• [SELECTED EXTRACT]

Compute each of the following limits if they exist.
lim 3x^(2)-x-2
x->2
lim (x^(2)+x-6)/(x-2)
x->2
#1: easy, since polynomials are continuous. f(2) = 8, which is the limit
#2:
x^2+x-6 = (x+3)(x-2)
so, f(x) = x+3 everywhere except at x=2. There it is undefined, but the limit is 5 from both sides.
To compute each of these limits, we can use direct substitution. We substitute the given value of x into the expression and evaluate it.
Let's start with the first limit:
lim (3x^2 - x - 2)
x->2
To find the limit, substitute the value x = 2 into the expression:
lim (3(2)^2 - 2 - 2)
x->2
Simplifying further:
lim (3(4) - 2 - 2)
x->2
lim (12 - 2 - 2)
x->2
lim 8
x->2
The limit exists and is equal to 8.
Now, let's move on to the second limit:
lim [(x^2 + x - 6)/(x - 2)]
x->2
Again, substitute x = 2 into the expression:
lim [(2^2 + 2 - 6)/(2 - 2)]
x->2
Simplifying further:
lim [(4 + 2 - 6)/(0)]
x->2
lim [0/0]
x->2
Here, we have an indeterminate form of 0/0, which means we need to apply further calculations to find the limit. We can factorize the numerator and try canceling out the common factor with the denominator:
lim [((x - 2)(x + 3))/(x - 2)]
x->2
Now, we can cancel out the common factor:
lim (x + 3)
x->2
Substituting x = 2:
lim (2 + 3)
x->2
lim 5
x->2
The limit exists and is equal to 5.
In summary:
lim (3x^2 - x - 2)
x->2 = 8
lim [(x^2 + x - 6)/(x - 2)]
x->2 = 5

• [DATA EXCERPTS]
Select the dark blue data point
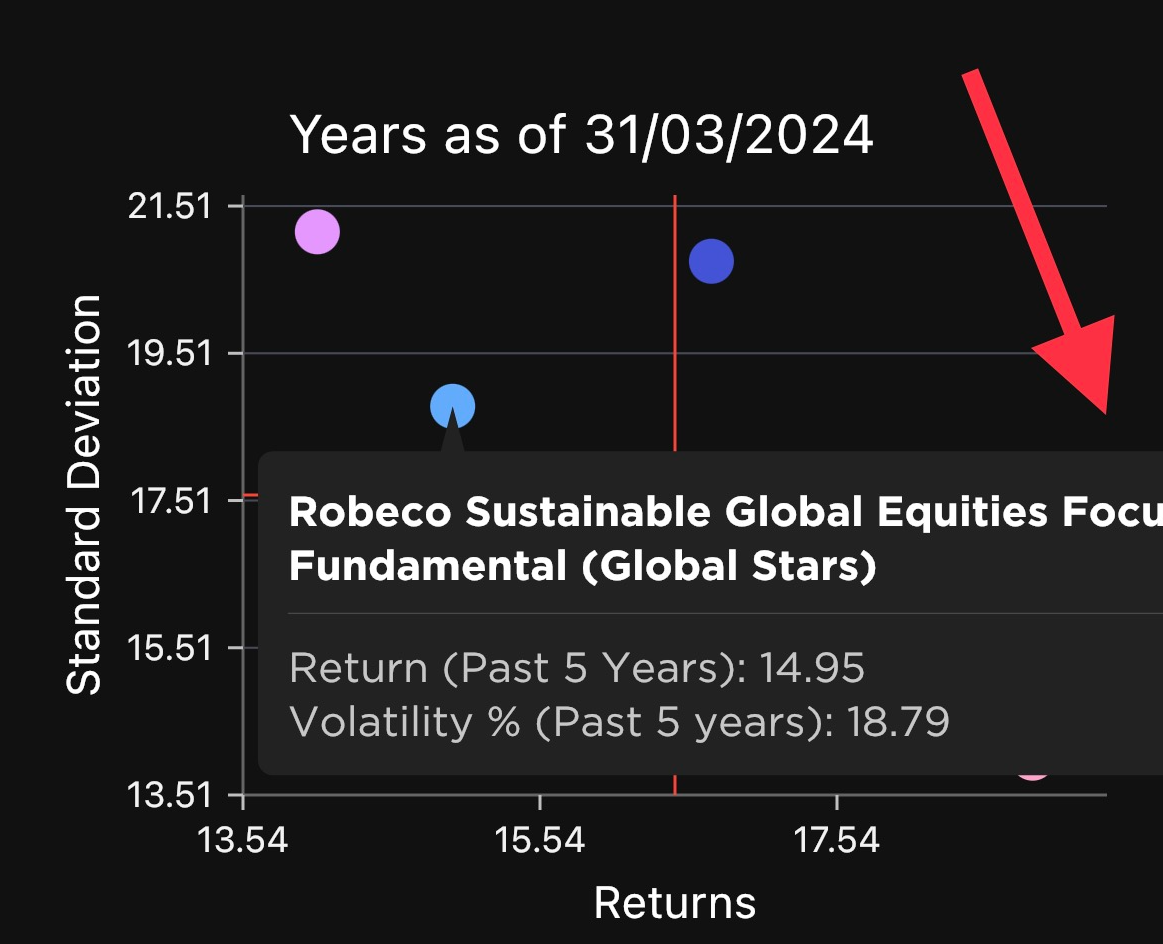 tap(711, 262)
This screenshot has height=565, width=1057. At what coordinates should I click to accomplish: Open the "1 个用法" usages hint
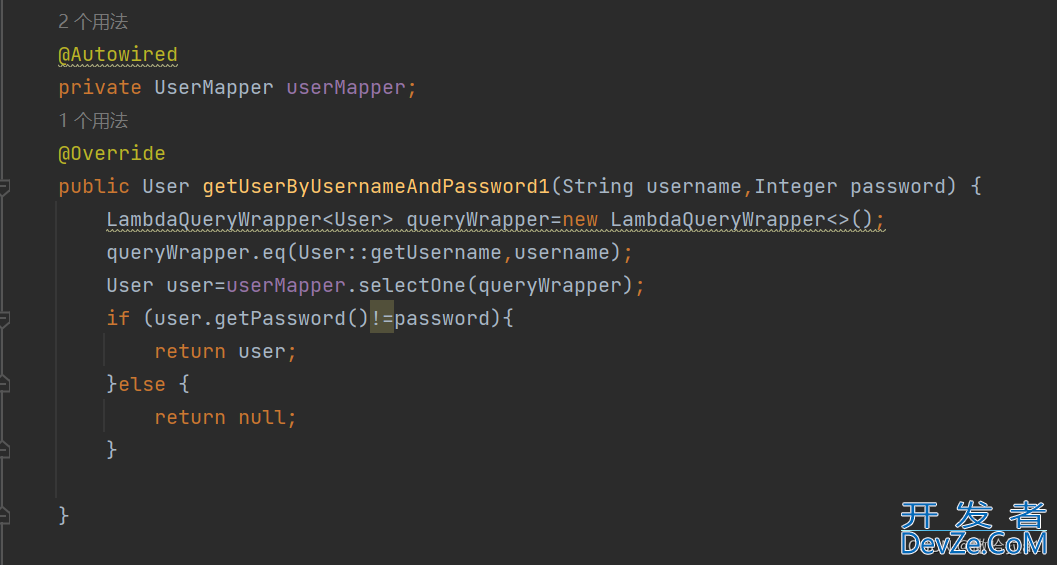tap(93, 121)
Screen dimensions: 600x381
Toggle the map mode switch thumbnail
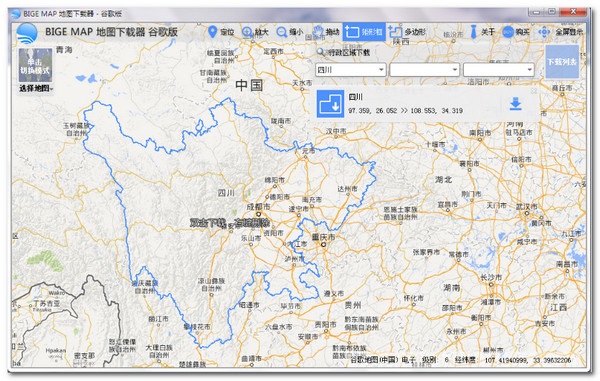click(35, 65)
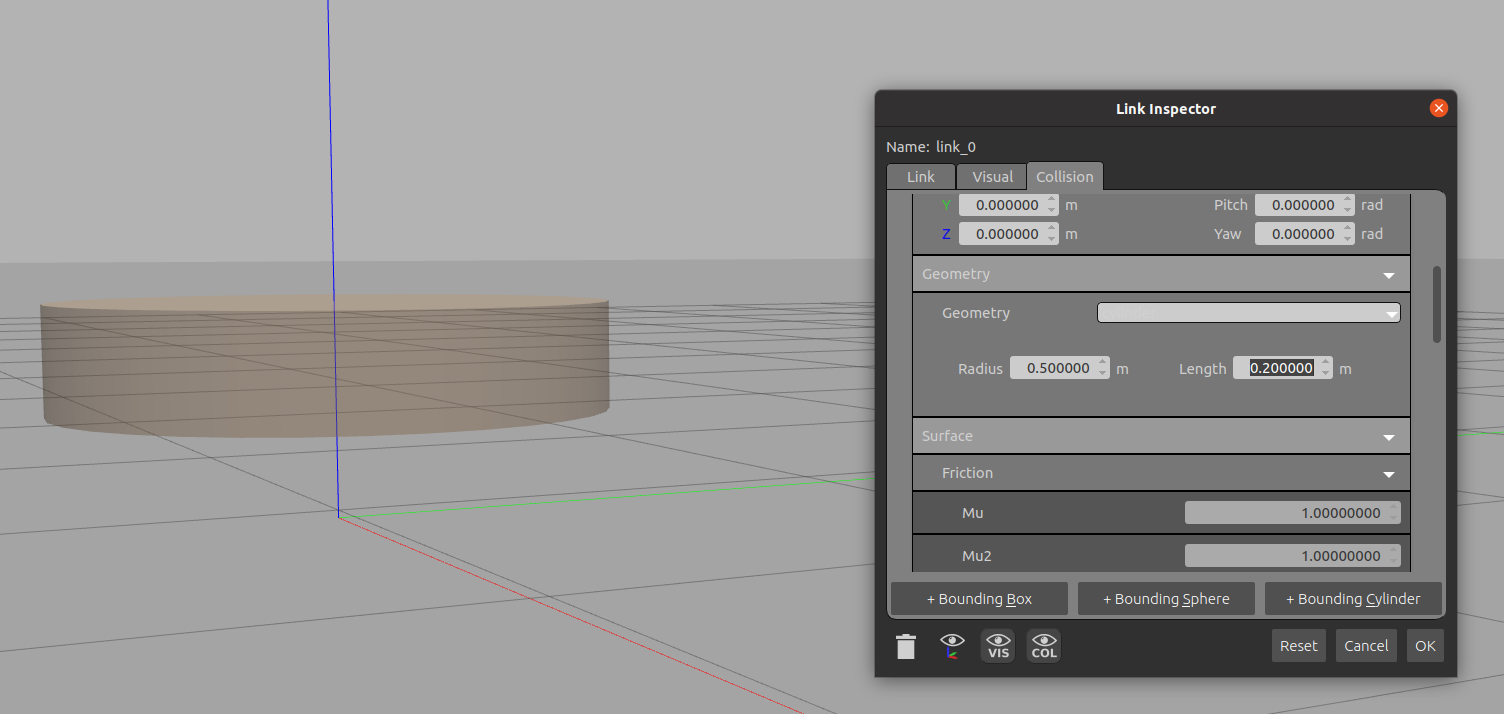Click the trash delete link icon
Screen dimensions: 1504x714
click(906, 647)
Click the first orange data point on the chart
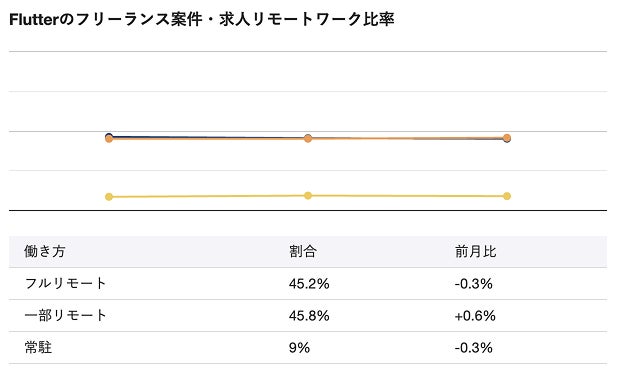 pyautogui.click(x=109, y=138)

---

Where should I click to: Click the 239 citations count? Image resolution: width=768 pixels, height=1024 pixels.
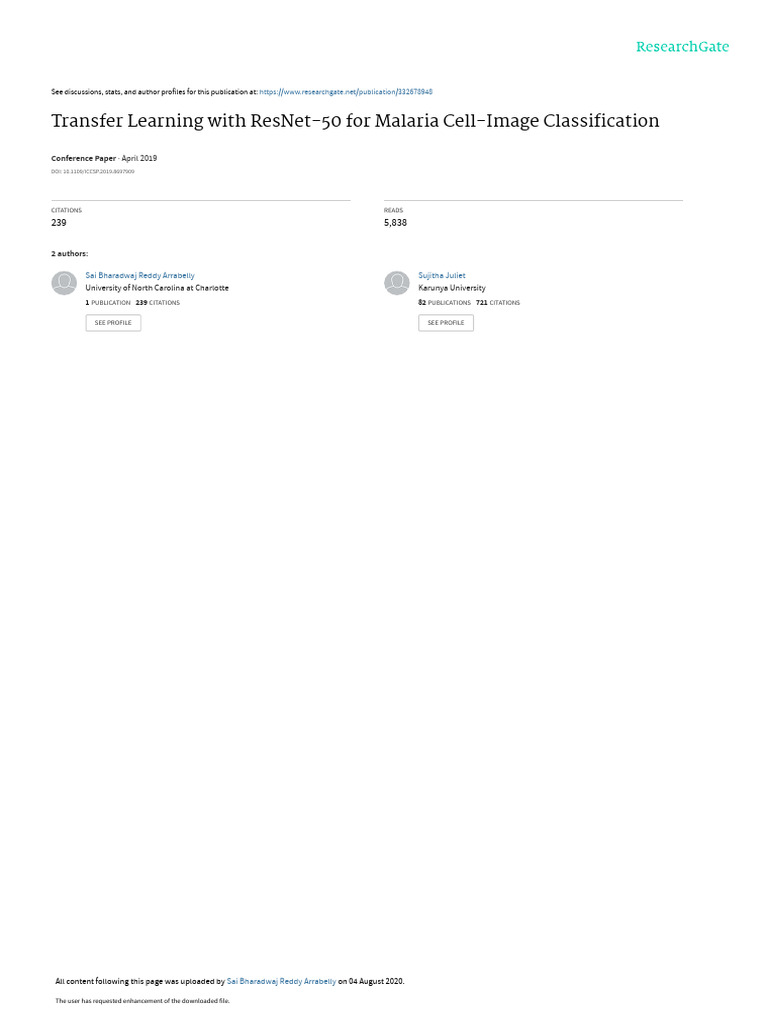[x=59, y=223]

---

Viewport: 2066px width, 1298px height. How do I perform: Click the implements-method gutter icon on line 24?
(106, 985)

• [REQUIRED WORK]
For each statement below, say yes or no to whether it agrees with the limits thread, and quote the words of the thread that decide it. (a) The first limit equals 8. (b) The second limit does not exist. (c) The expression in the second limit is defined at x = 2.

• [REPLY TO THE TASK]
(a) Yes: "The limit exists and is equal to 8."
(b) No: "The limit exists and is equal to 5."
(c) No: "There it is undefined, but the limit is 5 from both sides."